======== EXCERPT PROVIDED ========
Could treating injured raptors help lift a population?

Researchers found the work of rehabbers can have long-lasting benefits

When wildlife biologist John Goodell was investigating raptor deaths, he went to the people on the front lines. At Blue Mountain Wildlife, a rehabilitation facility in Pendleton, Oregon, executive director Lynn Tompkins and her team had been treating a growing number of hawks, eagles and owls for lead poisoning, as well as more typical injuries from run-ins with cars, cats and windowpanes.

The center was far busier than Goodell imagined. When he asked Tomkins for the numbers of raptors they had treated, she replied with a spreadsheet listing thousands of birds.

“This one rehab center was treating up to 600 raptors a year in this one town in Oregon,” said Goodell. Now the executive director at The Archives of Falconry, he was natural history curator of the High Desert Museum near Bend, Oregon, at the time.

If that was typical, facilities across the Pacific Northwest must be treating tens of thousands of birds, he realized. Across the U.S., the numbers must be even more dramatic.

“This big lightbulb went off,” he said. Rehabilitation—a sector of wildlife work that he, like many of his colleagues, had written off as feel-good work with little ecological benefit—may have far greater consequences than he thought.

“Is this a blind spot of wildlife professionals? We tend to have a dismissive attitude toward addressing individual animal welfare,” he said.
========
* **WORK INSTRUCTIONS**
Reproduce the stretch of the raptor rehabilitation article from "When wildlife biologist" through "at the time.". Nothing in the lines that follow is needed.
======== GIVEN RECORDS ========
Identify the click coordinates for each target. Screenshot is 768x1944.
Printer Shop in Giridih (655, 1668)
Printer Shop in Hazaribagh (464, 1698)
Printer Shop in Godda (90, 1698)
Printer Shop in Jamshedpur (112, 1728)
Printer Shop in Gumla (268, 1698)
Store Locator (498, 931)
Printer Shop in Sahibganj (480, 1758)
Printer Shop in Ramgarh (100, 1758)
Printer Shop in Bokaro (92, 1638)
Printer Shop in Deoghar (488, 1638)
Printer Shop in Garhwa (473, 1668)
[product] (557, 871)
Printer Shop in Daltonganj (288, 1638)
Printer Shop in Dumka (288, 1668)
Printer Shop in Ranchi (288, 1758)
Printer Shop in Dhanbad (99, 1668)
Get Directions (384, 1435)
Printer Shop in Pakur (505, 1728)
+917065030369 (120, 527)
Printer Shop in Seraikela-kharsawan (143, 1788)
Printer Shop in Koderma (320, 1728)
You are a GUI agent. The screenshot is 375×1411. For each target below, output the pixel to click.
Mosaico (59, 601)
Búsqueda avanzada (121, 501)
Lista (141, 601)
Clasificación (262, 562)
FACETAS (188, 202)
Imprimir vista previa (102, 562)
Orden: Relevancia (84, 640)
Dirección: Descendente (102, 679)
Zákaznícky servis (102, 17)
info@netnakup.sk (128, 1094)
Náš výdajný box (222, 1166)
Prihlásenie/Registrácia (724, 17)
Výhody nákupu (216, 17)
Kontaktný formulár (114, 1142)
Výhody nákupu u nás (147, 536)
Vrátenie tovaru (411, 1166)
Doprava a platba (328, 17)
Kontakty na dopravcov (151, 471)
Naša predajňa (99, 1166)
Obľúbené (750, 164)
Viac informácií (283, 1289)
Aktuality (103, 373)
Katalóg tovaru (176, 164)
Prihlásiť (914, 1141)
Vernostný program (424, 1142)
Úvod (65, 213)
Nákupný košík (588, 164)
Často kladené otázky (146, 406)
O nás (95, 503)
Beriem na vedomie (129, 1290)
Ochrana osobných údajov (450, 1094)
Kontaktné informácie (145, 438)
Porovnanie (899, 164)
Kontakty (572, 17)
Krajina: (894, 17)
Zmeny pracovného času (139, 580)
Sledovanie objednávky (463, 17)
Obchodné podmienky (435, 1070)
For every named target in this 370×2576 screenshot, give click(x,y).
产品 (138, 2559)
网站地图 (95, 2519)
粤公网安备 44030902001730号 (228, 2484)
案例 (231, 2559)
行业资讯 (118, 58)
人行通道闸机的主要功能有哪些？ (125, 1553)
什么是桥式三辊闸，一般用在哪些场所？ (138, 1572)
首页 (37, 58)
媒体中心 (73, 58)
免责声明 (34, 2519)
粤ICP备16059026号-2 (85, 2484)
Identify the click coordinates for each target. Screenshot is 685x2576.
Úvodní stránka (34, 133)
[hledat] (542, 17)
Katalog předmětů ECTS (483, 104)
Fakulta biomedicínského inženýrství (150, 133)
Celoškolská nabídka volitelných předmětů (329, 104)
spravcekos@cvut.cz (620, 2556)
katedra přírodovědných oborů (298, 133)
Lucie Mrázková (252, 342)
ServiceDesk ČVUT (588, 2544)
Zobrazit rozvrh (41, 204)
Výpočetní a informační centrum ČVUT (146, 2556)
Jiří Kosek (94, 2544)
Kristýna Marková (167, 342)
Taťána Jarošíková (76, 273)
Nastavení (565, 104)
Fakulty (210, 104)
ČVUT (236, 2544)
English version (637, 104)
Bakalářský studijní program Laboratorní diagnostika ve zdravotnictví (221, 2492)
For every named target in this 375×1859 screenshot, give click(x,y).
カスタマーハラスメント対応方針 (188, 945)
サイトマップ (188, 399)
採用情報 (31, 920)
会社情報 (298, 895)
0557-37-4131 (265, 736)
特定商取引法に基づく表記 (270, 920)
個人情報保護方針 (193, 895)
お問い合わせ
========
* **TASK ANSWER**
When wildlife biologist John Goodell was investigating raptor deaths, he went to the people on the front lines. At Blue Mountain Wildlife, a rehabilitation facility in Pendleton, Oregon, executive director Lynn Tompkins and her team had been treating a growing number of hawks, eagles and owls for lead poisoning, as well as more typical injuries from run-ins with cars, cats and windowpanes.

The center was far busier than Goodell imagined. When he asked Tomkins for the numbers of raptors they had treated, she replied with a spreadsheet listing thousands of birds.

“This one rehab center was treating up to 600 raptors a year in this one town in Oregon,” said Goodell. Now the executive director at The Archives of Falconry, he was natural history curator of the High Desert Museum near Bend, Oregon, at the time.